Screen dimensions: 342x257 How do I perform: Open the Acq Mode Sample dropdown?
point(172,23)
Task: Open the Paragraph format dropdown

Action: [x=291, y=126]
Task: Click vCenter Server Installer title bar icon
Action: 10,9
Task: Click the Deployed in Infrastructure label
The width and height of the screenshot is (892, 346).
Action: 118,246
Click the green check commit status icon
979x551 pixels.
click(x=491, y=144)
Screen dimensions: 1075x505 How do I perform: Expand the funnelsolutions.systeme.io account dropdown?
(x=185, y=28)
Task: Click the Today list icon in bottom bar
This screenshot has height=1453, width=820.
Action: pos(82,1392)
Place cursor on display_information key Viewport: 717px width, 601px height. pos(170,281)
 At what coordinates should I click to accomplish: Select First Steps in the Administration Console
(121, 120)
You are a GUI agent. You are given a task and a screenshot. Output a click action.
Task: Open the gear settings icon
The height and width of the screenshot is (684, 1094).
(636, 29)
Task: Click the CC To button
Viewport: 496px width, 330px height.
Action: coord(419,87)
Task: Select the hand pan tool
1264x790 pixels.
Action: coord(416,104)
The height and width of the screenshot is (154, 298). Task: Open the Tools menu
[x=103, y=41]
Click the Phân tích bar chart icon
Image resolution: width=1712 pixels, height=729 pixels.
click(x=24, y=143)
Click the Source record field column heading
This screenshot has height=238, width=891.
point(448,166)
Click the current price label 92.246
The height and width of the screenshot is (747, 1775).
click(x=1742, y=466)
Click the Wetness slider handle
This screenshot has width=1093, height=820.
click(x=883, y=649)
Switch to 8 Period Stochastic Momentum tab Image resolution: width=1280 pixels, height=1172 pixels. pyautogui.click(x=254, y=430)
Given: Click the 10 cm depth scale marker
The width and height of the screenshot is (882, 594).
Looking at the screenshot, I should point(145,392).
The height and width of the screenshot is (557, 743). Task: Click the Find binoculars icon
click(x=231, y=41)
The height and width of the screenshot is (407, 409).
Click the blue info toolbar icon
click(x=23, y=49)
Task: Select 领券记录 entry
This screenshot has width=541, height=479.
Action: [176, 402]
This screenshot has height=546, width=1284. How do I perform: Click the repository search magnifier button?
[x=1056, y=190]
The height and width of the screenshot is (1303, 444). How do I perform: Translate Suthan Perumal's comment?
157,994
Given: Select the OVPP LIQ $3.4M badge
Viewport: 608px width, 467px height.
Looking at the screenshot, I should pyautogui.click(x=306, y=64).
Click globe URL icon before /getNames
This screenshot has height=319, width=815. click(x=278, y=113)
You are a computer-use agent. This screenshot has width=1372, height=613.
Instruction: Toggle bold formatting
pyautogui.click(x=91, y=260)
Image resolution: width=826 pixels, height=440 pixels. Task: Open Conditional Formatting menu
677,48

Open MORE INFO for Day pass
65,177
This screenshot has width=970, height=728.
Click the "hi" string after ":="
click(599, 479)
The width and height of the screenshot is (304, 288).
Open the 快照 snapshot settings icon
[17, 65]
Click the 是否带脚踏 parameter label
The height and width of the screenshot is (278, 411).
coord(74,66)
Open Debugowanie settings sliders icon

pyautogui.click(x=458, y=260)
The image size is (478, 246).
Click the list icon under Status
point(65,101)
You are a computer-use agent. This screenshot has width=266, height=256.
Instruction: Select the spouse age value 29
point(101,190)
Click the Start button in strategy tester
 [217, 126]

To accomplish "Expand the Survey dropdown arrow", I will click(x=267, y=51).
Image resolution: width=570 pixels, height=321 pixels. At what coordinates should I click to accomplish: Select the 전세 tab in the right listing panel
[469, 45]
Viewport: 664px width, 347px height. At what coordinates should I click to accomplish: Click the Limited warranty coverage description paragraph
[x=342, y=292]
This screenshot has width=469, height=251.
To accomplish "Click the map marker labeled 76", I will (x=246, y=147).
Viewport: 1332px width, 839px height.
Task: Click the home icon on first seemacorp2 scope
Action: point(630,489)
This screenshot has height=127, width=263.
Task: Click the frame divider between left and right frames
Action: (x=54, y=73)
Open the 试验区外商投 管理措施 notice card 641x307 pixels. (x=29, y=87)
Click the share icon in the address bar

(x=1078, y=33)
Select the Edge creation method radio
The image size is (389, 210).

▬▬▬▬▬▬▬▬▬▬

How to complete this task:
Every line containing the word "agent" should be copied from the material.

Answer:
You are a GUI agent. You are given a task and a screenshot. Output a click action.
You are a computer-use agent. This screenshot has width=1372, height=613.
You are a computer-use agent. This screenshot has width=266, height=256.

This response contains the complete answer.